**** TEXTO DE LA PÁGINA
Hoy, la democracia no se juega solo en las urnas ni en los debates públicos, sino en los algoritmos que deciden qué vemos, qué sentimos y qué creemos verdadero.
Cómo las fake news capturan nuestra mente
Las noticias falsas no prosperan porque la gente sea ingenua, sino porque explotan la psicología humana.
La ciencia ha demostrado que los recuerdos cargados de emoción intensa —miedo, rabia, euforia— se consolidan más rápido en el cerebro. Una fake news diseñada para provocar alarma se fija con más fuerza que una corrección posterior.
A esto se suma el efecto de verdad ilusoria: aquello que escuchamos repetidamente, aunque sepamos que puede ser falso, termina pareciéndonos familiar y por tanto creíble. Los ejércitos de bots se aprovechan de este sesgo repitiendo un mismo mensaje miles de veces hasta instalarlo como parte del sentido común.
********
— TAREAS DEL EJERCICIO —
1) Según el texto sobre las noticias falsas, ¿qué recuerdos se consolidan más rápido en el cerebro?
2) Indica si cada afirmación coincide con el texto sobre las noticias falsas y cita las palabras que lo deciden:
(a) Las noticias falsas prosperan porque la gente es ingenua.
(b) Una corrección posterior se fija con más fuerza que una noticia falsa pensada para provocar alarma.
(c) Los bots repiten un mismo mensaje miles de veces.
**** REGISTROS PROPORCIONADOS
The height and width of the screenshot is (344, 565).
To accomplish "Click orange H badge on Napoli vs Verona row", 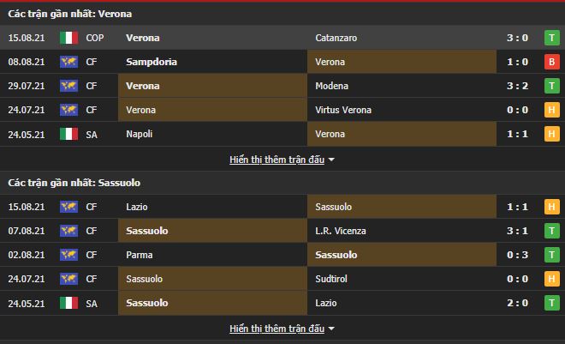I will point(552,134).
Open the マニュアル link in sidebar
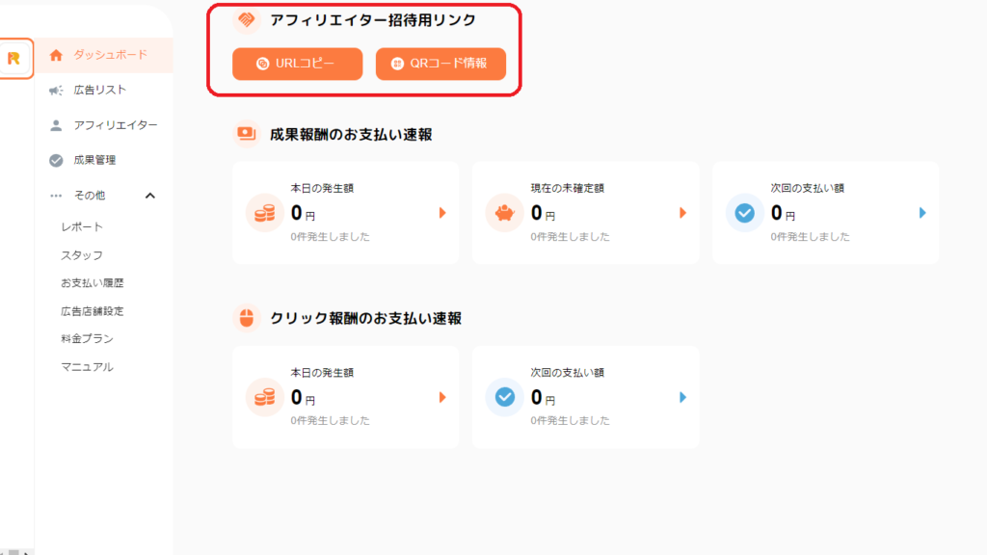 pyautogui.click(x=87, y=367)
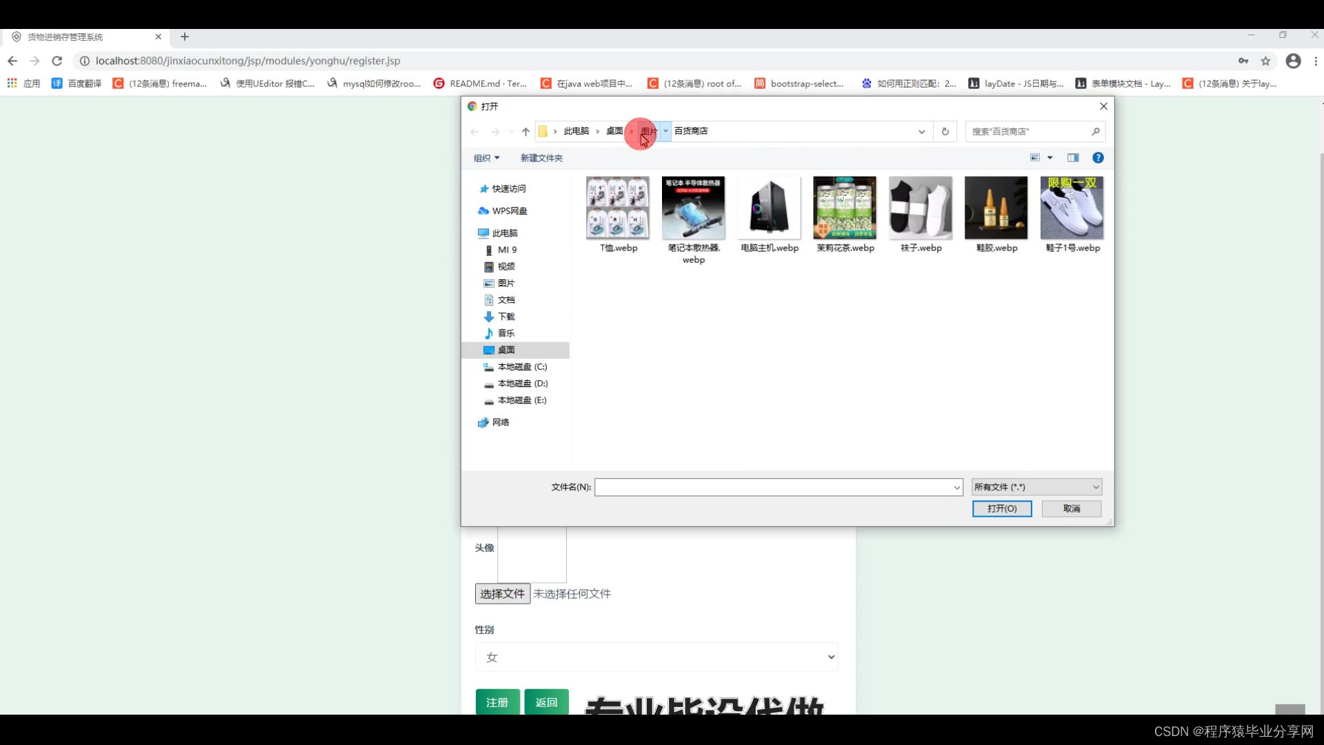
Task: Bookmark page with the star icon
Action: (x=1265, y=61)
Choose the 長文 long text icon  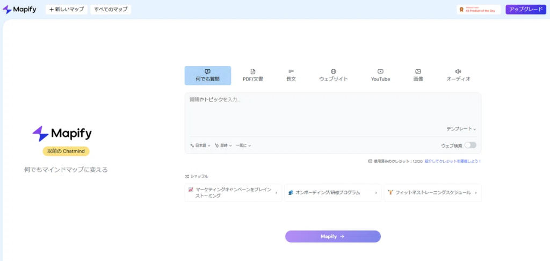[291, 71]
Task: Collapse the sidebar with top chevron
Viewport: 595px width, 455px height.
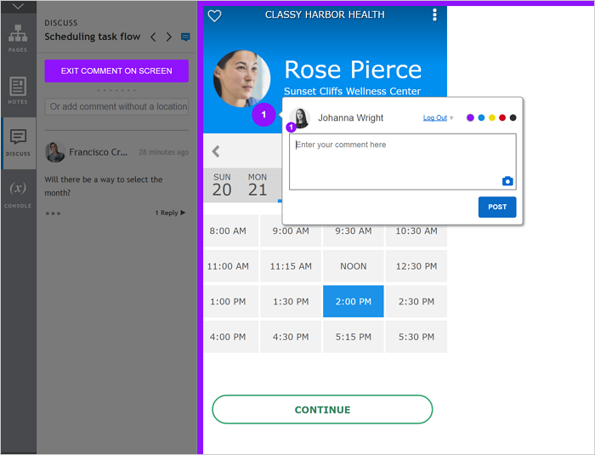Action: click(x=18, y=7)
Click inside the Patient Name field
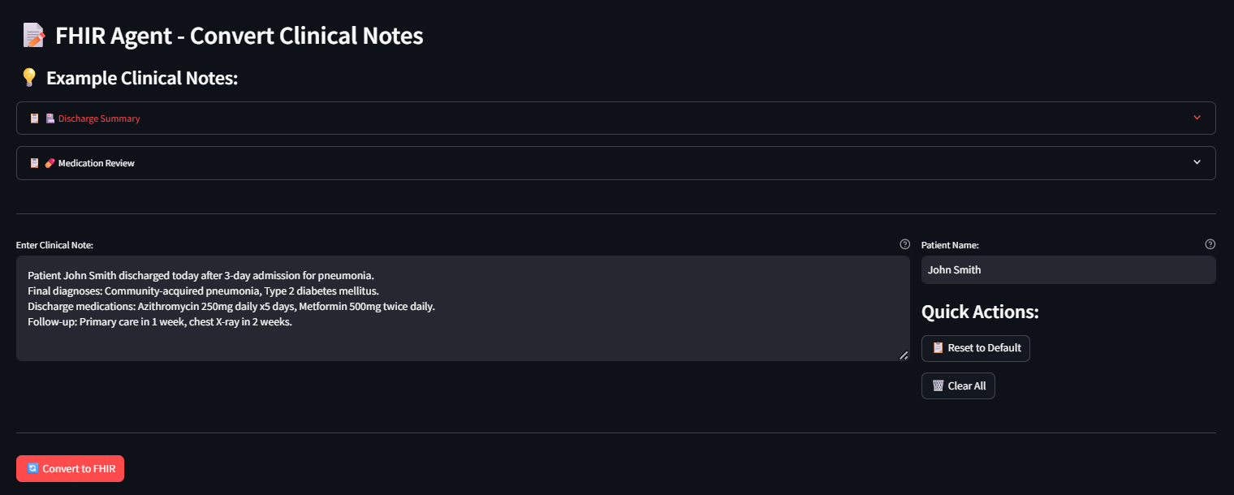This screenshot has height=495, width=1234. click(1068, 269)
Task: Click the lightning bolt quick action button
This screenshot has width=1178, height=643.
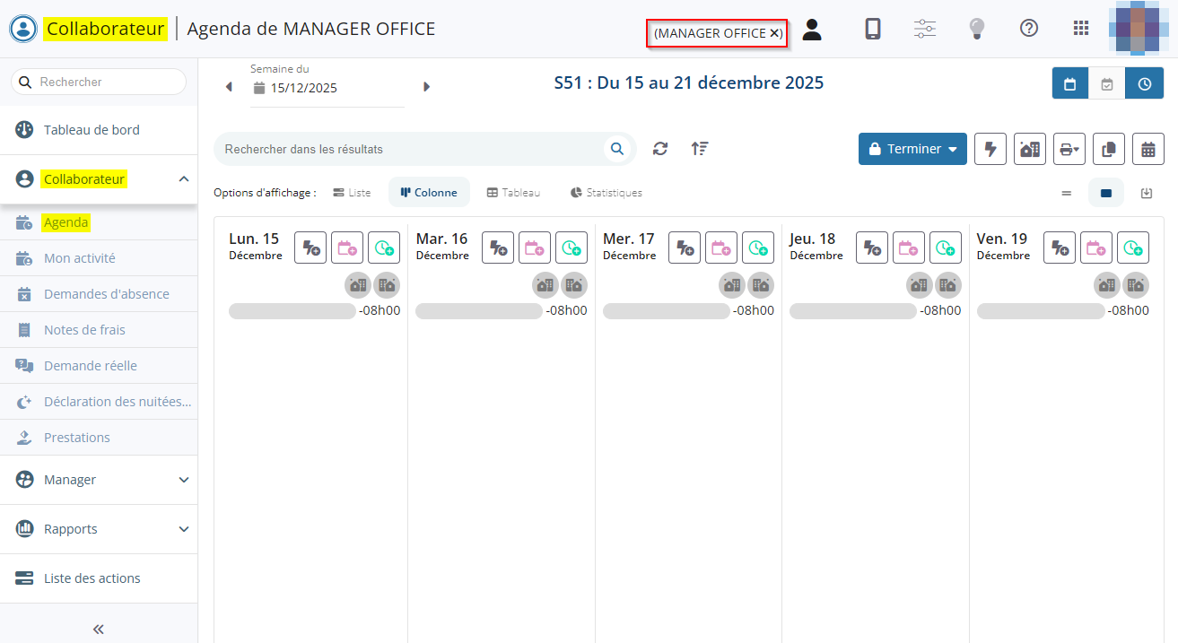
********
— RESULTADOS —
1) Los recuerdos cargados de emoción intensa, como el miedo, la rabia o la euforia.

2)
(a) No: "Las noticias falsas no prosperan porque la gente sea ingenua, sino porque explotan la psicología humana."
(b) No: "Una fake news diseñada para provocar alarma se fija con más fuerza que una corrección posterior."
(c) Sí: "repitiendo un mismo mensaje miles de veces hasta instalarlo como parte del sentido común"